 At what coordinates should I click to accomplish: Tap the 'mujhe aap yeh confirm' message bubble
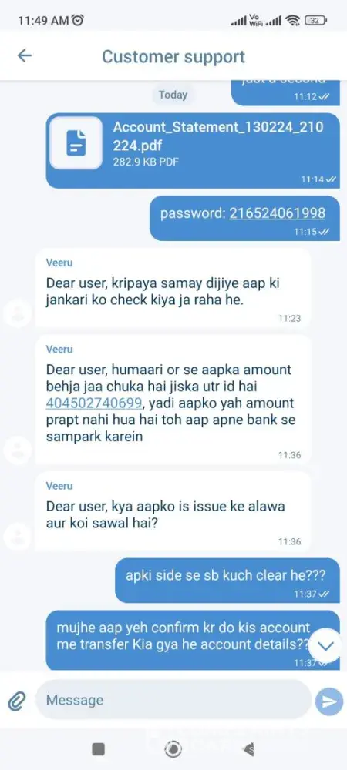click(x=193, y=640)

--

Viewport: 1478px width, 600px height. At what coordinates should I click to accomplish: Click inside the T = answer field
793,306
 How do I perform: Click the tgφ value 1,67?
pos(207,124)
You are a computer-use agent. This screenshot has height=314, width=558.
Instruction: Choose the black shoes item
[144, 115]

### Aim:
Copy out the rows from the line with "At what coordinates should I click to accomplish: Tap" up to and including the line with "click(x=193, y=640)", leaving the pictures out of your answer.

### Answer in full:
 At what coordinates should I click to accomplish: Tap the 'mujhe aap yeh confirm' message bubble
click(x=193, y=640)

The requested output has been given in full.